Developer Sues The Kolter Group for Broken Deal

Developer Sues The Kolter Group for Broken Deal

Las Olas River House

(FORT LAUDERDALE) May 10, 2016 – Richard Zipes, whose Las Olas River House condominium redefined the Fort Lauderdale skyline and led the transformation of the sleepy downtown into an exciting destination for urban living, filed suit April 28 in Broward County Circuit Court against Palm Beach-based development company, The Kolter Group, and its CEO, Robert Julien, for reneging on a deal to develop a parcel of land adjacent to Las Olas River House. The 38,325 square foot property is situated on the frontage of Las Olas Boulevard and is known as the River House Remainder Parcel.

Zipes’ development company, Omni Realty Development Corp., is seeking $15 million in damages for the breech.

“Kolter had no prior development experience in Fort Lauderdale,” said Zipes, “but based upon my prior success and relationship, an understanding was reached 18 months ago between our two firms to move together on various development opportunities.”

The agreement originated with an opportunity to acquire and redevelop the nearby One River Plaza, located at 305 South Andrews Avenue. They entered into a purchase and sale contract for the property, however, the seller could not perform under his contractual obligations and therefore, after seven extensions, the contract was terminated.

While still under contract to acquire One River Plaza, Zipes suggested to Kolter that they consider making a bid for the River House Remainder Parcel, which was being marketed by Robert Givens of CBRE. Kolter had already been offered the opportunity but passed. However, due to Zipes’ particular detailed knowledge of the property, and after much discussion, Zipes finally persuaded Kolter to try to acquire the property even though the first and second rounds of the bids had already closed without Kolter having submitted an offer. But at the very last moment, Zipes was able to insert Kolter into the bid process and they were selected as the buyer for the property.

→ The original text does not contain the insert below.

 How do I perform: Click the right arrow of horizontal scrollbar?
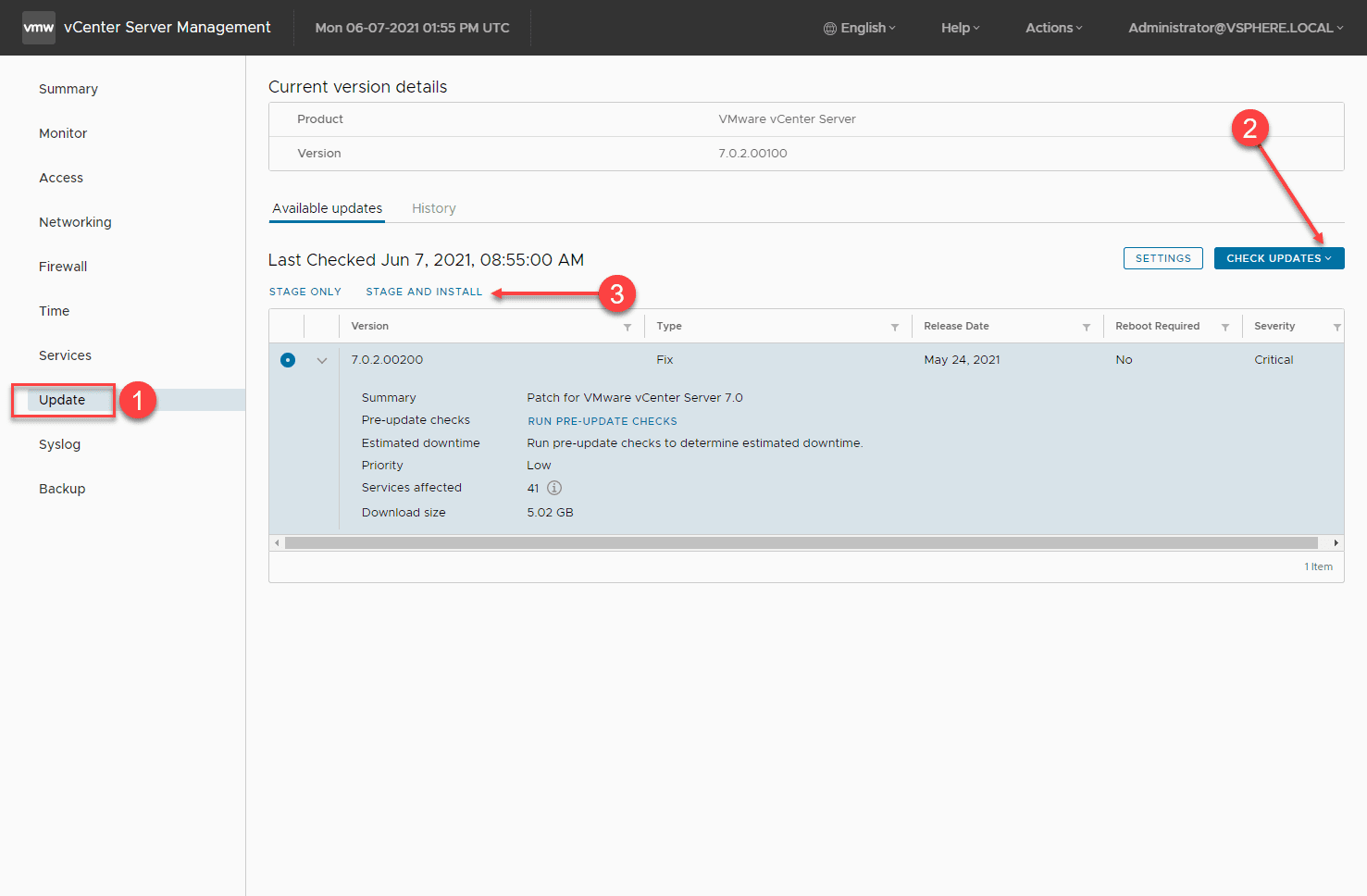pyautogui.click(x=1336, y=543)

As contemplated in the earlier Kolter agreement to work together, Zipes introduced Kolter to the architects, engineers and attorneys most knowledgeable about the development of the River House Remainder Parcel. In addition, Zipes arranged for and attended meetings with City officials, including the City Manager and the head of the Planning and Zoning department, and officers of the River House Condominium board of directors to present and discuss the development proposals for the property, for the most part requested by Kolter.

As the purchase contract got closer to execution, Kolter updated Zipes on the status of the execution and Zipes was invited to, and attended, the “kick-off” meeting for the project as a member of the development team in early May, 2015.

In late May, a Kolter-controlled entity entered into a purchase contract for the River House Remainder Parcel, with a closing contemplated in August, 2015. Shortly thereafter, Kolter stopped communicating with Zipes without any explanation.

Zipes stated: “I was invited to the party and brought my ‘A’ game, however Kolter would rather march to the drumbeat of ‘greed is good.’ That’s not how I have conducted myself for so many years.”